HetSheaf: Heterogeneous Graphs Meet Cellular Sheaves
Published:
The Problem: Heterogeneity is Expensive
Real-world graphs are rarely uniform. In a knowledge graph, nodes can be people, organisations, or concepts; edges can be authored, affiliated with, or cited. This is heterogeneity: multiple node types and edge types, each with its own feature space.
Existing heterogeneous GNNs — R-GCN, HAN, HGT — handle this by adding type-specific modules: one transformation matrix per relation type, one attention head per meta-path, or separate encoders per node type. The result is parameter bloat and architectural complexity that grows with the number of types.
HetSheaf asks: can we encode heterogeneity in the structure rather than the architecture?
The Core Idea: Type-Aware Sheaves
A cellular sheaf assigns a vector space (a stalk) to each node and edge, plus a restriction map for each endpoint of each edge that says “how does the signal on this node relate to the signal on this edge?” In standard Sheaf Neural Networks, all stalks are the same size and restriction maps are unconstrained.
HetSheaf makes two changes:
Type-aware stalks: Each node and edge gets a stalk whose dimension depends on its type. A person node might have a 64-dimensional stalk; an institution node gets 32 dimensions.
Conditioned restriction maps: The restriction map for each edge endpoint is conditioned on the node features, node type, and edge type. This lets the model learn type-specific relational structure automatically, without separate architectural components per relation.
Sheaf Predictors
The restriction maps can be instantiated in different ways, giving a family of Heterogeneous Sheaf Predictors (HSPs). The paper explores several variants ranging from linear maps to nonlinear maps conditioned on concatenated node/edge features.

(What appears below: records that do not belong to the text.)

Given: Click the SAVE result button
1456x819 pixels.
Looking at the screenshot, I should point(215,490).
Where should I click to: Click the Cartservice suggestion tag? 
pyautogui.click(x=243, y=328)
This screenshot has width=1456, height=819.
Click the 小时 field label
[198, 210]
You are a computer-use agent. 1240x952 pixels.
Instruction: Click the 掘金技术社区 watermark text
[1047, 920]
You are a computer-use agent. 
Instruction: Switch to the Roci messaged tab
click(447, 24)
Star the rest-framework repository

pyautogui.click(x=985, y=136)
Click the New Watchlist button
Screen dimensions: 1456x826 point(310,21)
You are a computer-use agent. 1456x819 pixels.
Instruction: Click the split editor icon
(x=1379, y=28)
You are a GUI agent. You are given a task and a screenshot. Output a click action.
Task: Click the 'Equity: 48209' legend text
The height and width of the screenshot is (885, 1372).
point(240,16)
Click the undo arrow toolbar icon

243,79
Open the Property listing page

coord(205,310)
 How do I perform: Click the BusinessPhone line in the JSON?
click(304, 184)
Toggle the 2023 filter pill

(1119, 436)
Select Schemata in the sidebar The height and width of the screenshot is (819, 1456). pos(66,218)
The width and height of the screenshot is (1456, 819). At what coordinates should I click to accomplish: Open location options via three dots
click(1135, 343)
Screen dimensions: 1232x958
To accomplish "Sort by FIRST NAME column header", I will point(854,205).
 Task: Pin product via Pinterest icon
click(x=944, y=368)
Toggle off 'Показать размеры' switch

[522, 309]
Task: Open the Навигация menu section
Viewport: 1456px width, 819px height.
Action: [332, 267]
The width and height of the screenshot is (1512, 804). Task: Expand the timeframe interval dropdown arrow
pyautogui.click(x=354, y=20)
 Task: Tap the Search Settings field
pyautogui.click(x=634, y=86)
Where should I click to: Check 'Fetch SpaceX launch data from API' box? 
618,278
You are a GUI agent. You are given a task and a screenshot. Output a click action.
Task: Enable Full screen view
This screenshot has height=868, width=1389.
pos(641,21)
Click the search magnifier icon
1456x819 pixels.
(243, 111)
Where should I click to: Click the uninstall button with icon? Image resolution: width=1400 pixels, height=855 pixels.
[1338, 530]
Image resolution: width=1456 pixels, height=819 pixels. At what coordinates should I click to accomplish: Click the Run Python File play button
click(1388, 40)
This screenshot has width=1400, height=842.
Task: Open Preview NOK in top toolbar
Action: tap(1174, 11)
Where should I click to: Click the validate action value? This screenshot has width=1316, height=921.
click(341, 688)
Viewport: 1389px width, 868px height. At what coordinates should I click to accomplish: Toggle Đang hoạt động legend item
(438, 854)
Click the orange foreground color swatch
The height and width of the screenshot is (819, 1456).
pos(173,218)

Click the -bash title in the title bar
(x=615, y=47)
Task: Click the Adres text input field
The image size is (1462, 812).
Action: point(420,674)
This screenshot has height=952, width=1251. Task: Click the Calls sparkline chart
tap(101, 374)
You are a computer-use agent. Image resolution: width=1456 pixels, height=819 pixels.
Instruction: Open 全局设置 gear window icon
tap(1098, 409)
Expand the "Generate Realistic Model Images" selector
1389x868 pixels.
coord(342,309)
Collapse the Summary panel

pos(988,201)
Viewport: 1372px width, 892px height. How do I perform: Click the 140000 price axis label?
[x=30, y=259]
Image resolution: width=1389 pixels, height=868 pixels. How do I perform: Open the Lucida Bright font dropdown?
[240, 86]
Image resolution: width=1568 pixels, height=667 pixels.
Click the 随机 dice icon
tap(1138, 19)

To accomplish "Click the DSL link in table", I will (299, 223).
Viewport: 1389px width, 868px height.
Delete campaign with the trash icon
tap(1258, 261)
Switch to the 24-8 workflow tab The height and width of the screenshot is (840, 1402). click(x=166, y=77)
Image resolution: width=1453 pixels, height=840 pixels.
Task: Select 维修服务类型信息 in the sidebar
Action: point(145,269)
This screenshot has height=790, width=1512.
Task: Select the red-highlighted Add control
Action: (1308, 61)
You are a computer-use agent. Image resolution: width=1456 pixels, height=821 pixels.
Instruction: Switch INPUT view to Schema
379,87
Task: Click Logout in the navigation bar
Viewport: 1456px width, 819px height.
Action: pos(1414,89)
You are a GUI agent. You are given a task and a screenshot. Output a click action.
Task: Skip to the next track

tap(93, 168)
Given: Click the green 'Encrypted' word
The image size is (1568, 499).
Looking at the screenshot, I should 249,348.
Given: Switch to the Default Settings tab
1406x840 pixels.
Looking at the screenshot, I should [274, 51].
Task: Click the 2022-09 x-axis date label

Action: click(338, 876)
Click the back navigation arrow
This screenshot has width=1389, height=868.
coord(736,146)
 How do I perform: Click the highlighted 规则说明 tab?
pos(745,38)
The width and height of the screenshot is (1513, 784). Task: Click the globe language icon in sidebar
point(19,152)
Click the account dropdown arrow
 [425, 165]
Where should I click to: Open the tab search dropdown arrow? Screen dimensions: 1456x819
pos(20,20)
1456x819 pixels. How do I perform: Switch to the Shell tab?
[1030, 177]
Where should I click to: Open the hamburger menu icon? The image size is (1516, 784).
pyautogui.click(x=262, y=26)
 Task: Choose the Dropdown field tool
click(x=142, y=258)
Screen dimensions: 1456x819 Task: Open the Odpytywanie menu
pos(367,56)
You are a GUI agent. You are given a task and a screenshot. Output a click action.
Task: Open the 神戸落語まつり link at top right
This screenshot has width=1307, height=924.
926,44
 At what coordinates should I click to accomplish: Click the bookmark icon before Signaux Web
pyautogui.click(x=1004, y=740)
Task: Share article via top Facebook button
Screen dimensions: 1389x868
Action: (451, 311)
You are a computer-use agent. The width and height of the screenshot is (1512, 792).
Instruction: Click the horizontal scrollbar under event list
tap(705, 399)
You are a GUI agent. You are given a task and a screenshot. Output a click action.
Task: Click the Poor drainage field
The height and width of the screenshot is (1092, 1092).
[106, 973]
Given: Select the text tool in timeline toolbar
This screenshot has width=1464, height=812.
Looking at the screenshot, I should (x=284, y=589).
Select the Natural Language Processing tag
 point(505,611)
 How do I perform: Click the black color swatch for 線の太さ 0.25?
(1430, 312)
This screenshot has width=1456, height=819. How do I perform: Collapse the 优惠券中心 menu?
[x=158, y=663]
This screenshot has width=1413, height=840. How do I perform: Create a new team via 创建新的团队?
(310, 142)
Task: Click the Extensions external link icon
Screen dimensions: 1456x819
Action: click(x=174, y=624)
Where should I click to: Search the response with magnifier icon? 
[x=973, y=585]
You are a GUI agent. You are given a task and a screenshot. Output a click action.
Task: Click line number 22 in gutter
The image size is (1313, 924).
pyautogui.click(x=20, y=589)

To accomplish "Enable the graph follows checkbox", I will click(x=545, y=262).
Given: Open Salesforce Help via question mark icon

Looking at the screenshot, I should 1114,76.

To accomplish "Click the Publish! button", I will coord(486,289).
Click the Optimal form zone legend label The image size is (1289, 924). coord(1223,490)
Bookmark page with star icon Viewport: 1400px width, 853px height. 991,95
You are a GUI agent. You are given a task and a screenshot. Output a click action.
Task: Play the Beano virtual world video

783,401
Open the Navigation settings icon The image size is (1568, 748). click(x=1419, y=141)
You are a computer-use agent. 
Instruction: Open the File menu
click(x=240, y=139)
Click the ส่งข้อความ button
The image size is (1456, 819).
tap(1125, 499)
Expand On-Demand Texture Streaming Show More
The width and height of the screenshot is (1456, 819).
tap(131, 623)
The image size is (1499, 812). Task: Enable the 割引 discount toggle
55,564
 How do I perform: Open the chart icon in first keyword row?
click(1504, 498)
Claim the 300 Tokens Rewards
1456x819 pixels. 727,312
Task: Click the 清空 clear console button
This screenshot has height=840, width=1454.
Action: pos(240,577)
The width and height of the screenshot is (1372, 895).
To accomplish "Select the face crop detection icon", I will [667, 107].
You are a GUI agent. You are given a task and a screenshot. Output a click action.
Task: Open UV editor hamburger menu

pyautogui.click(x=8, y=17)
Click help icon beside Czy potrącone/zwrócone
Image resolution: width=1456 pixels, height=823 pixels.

SheafPool: Graph-Level Readout
For graph classification, standard pooling (mean/sum) over sheaf node representations is problematic: the stalk bases are local and not globally aligned, so averaging across different basis choices is geometrically ill-defined.
SheafPool solves this by projecting each node’s stalk representation into a shared canonical space before aggregating. The result is a readout that is invariant to local basis changes — a fundamental requirement for making sheaf-based graph classification well-defined.
Results
On the Heterogeneous Graph Benchmark (HGB) — covering node classification, link prediction, and graph classification across multiple heterogeneous datasets — HetSheaf achieves:
- Up to +2 percentage points higher Macro F1 on node classification vs. both homogeneous (GCN, GAT, GIN, GraphSAGE) and heterogeneous (R-GCN, HAT, HGT) baselines.
- Up to 99.62% F1 on link prediction benchmarks.
- 10× parameter reduction vs. type-specialised baselines while maintaining competitive performance.
- SheafPool delivers +42pp over mean pooling on graph classification tasks.
✅ Key Takeaways
- HetSheaf moves heterogeneity from the architecture into the data structure via type-aware sheaves.
- Restriction maps conditioned on node/edge types encode relational structure without type-specific modules.
- SheafPool provides a basis-change-invariant graph-level readout — essential for correct graph classification with sheaves.
- State-of-the-art on HGB with up to 10× fewer parameters than specialised baselines.